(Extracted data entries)
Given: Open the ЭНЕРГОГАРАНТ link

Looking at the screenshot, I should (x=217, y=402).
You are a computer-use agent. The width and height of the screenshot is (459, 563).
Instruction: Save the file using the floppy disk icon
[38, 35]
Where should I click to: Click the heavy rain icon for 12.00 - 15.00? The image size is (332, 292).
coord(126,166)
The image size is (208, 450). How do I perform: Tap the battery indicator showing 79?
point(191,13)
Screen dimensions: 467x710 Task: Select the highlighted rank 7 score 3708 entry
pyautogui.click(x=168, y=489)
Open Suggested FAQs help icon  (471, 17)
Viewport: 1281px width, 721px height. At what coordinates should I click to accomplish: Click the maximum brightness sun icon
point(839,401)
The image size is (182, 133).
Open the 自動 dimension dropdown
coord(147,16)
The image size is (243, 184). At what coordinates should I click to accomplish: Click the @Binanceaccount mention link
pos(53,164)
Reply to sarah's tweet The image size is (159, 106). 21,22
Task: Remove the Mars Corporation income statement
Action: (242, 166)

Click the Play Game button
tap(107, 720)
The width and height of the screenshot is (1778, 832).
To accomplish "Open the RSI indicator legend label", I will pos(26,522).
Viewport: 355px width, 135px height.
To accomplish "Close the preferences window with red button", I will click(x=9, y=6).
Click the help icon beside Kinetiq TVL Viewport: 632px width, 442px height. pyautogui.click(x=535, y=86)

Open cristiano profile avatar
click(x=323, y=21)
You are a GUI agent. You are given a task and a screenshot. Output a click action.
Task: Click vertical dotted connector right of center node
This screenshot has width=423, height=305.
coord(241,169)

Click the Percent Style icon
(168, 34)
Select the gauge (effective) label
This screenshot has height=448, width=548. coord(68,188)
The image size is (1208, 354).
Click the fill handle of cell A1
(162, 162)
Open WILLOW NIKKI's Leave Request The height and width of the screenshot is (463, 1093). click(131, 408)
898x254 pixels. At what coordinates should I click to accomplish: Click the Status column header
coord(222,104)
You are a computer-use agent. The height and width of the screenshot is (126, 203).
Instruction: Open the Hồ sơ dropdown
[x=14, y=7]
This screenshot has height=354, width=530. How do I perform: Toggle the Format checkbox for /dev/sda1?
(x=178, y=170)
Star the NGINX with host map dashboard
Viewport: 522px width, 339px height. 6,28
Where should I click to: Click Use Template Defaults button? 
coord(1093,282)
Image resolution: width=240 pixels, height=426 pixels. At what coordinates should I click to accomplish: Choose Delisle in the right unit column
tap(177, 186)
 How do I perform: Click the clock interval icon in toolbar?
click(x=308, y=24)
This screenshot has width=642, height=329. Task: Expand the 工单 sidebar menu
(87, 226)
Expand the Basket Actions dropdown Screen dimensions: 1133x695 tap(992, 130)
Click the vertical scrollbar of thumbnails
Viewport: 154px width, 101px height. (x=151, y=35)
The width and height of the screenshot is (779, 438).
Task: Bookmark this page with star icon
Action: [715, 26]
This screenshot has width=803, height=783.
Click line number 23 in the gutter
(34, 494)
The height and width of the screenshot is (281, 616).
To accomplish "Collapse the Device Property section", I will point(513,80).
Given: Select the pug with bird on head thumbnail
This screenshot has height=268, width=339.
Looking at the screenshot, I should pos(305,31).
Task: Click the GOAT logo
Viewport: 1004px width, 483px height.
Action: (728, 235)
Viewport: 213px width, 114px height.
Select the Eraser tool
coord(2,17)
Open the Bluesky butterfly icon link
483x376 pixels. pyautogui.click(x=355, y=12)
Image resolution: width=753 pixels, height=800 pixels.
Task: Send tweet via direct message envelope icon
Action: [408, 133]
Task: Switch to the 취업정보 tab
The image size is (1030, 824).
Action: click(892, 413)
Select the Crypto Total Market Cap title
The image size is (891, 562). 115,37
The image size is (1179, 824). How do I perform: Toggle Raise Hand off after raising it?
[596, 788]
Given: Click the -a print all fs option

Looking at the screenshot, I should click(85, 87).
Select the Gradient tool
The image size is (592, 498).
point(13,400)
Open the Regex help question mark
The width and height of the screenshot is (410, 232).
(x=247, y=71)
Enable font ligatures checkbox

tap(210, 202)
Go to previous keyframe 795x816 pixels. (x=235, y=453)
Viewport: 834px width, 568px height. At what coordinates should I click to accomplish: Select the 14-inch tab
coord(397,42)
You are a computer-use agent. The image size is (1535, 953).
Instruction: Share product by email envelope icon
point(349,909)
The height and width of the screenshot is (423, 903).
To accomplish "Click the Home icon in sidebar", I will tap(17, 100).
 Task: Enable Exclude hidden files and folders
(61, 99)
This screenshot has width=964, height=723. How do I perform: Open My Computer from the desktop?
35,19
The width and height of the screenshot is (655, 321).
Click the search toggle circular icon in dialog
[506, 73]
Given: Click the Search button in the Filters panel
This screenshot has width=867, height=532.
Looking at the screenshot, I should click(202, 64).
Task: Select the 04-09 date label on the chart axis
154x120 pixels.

▶ **DIRECTIONS FOR THIS TASK**
Find "Select the gauge (effective) label" in the entries above and copy that whole line exactly, then each line after it through the line that contains "Open WILLOW NIKKI's".

▶ **SOLUTION TO THIS TASK**
Select the gauge (effective) label
This screenshot has height=448, width=548. coord(68,188)
The image size is (1208, 354).
Click the fill handle of cell A1
(162, 162)
Open WILLOW NIKKI's Leave Request The height and width of the screenshot is (463, 1093). click(131, 408)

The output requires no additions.